Rating: ![1 stars](http://www.reviewfocus.com/images/stars-1-0.gif) Summary: Every page is a struggle to read Review: It's hard to believe the same author who co-wrote (with Jerry Pournelle) such masters as "Lucifer's Hammer" and "Inferno" could write a book whose every page is a struggle to read.Unless you're already familiar with the Hanville Svetz short stories, "Rainbow Mars" will make no sense to you. Either way, it will produce a level of boredom that should be prohibited by the Geneva Convention. The book consists almost entirely of dialogue between many characters, and it's often difficult to decipher who says what. There is no character development, little narration or background information and almost no explanation of the scenes or action sequences. For example, when the two main characters spend many pages descending the beanstalk from outer space, it's difficult to tell where they are in relation to each other or to the Martian surface. When it appears that Svetz is about to crash to the ground, a few sentences later we see he's still a few hundred miles up. If you want a humorous science fiction book about time travel, read Robert Silverberg's "Up the Line." It's one of my all-time favorites. If you want alternate history, read "What Might Have Been," a 2-volume collection of short stories, edited by Gregory Benford and Martin Greenberg.

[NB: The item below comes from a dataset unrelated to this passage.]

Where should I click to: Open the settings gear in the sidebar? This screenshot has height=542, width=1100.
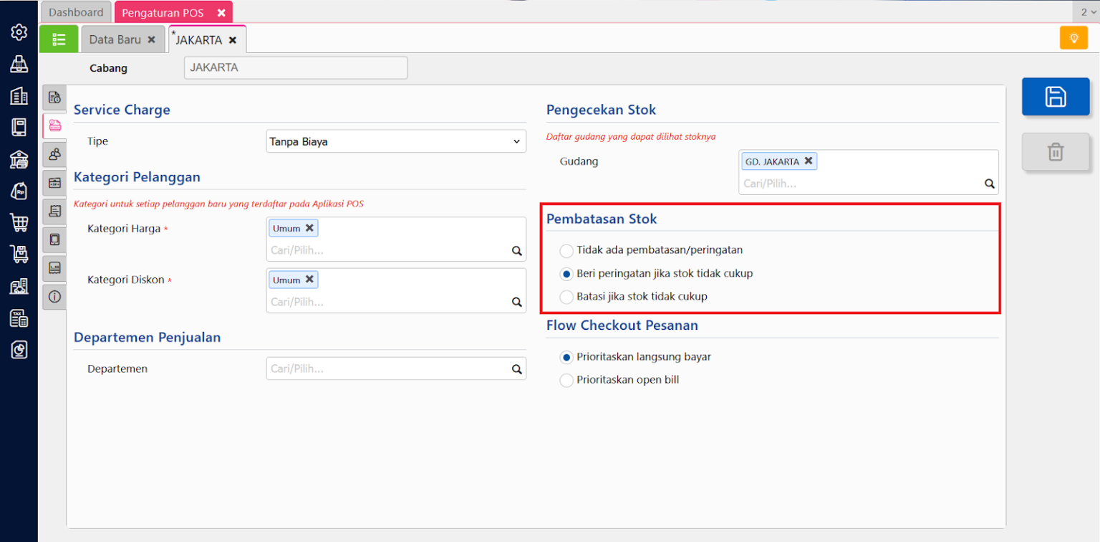click(x=19, y=32)
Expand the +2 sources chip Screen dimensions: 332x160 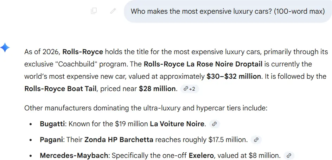190,89
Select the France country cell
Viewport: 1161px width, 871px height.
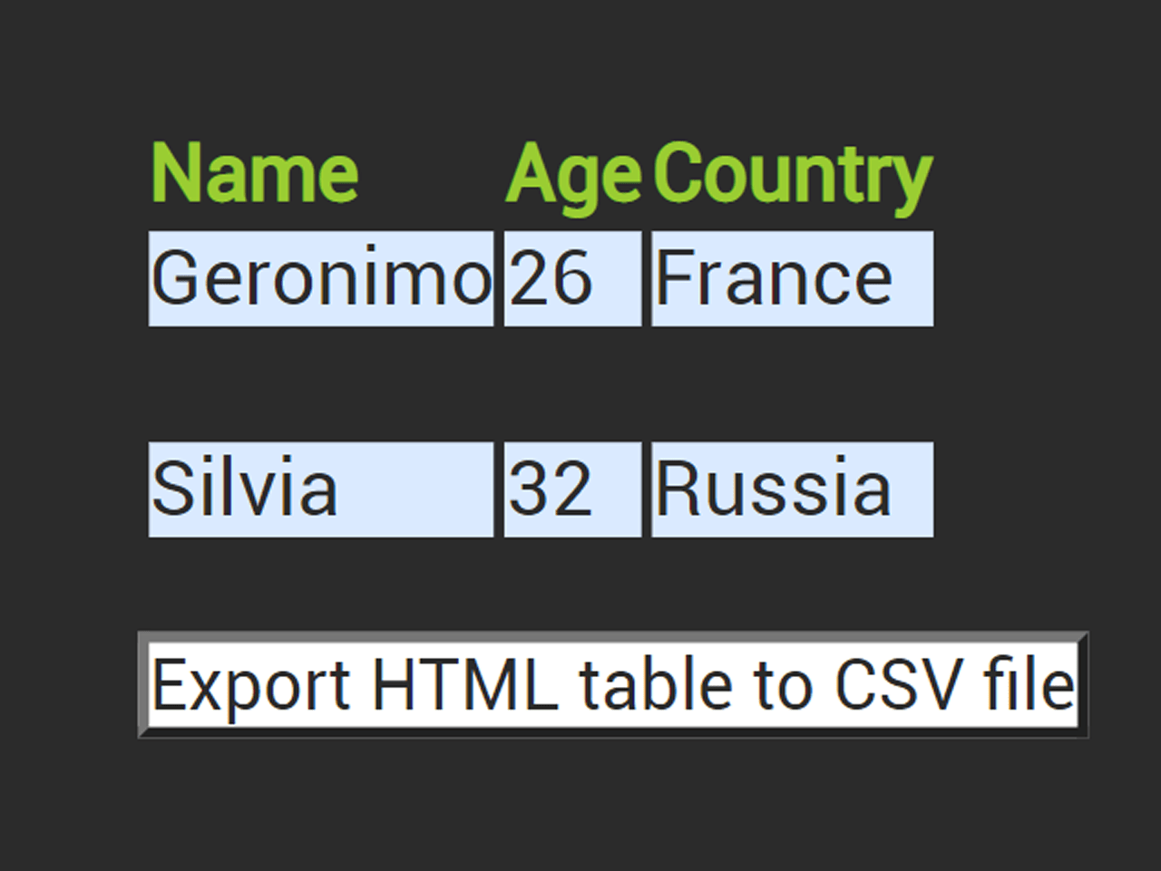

Or you can watch Sliders on the Sci-Fi network.
Rating: ![1 stars](http://www.reviewfocus.com/images/stars-1-0.gif) Summary: disappointing Review: Larry Niven has written some of the best science fiction ever, but this book is very disappointing. It reads a bit like a fever dream, and is never very coherent nor logical.
Rating: ![1 stars](http://www.reviewfocus.com/images/stars-1-0.gif) Summary: Mixture of Old (Wonderful) and New (Lackluster) Review: Larry Niven has written some wonderful books featuring some of the best ideas in science fiction. This book is half-and-half. The wonderful part contains a handful of delightful short stories from his 1976 book "Flight of the Horse," now sadly out of print. The not-so-wonderful is an almost unreadable new novella set in the same universe. Mars is popular these days, and Niven should have been able to do a smash-bang job of working it into the "Horse" universe. Instead, he wrote a lot of dismal dialog and murky exposition with none of the life of the older stories (which I eagerly reread, confirming that they've stood the test of time). I could give this a mixed review: a compromise between five stars for the old material, and one star for the new. But save your money and look for a used copy of "Flight of the Horse." And shame on Niven's publisher for not just reissuing a great older book and leaving well enough alone.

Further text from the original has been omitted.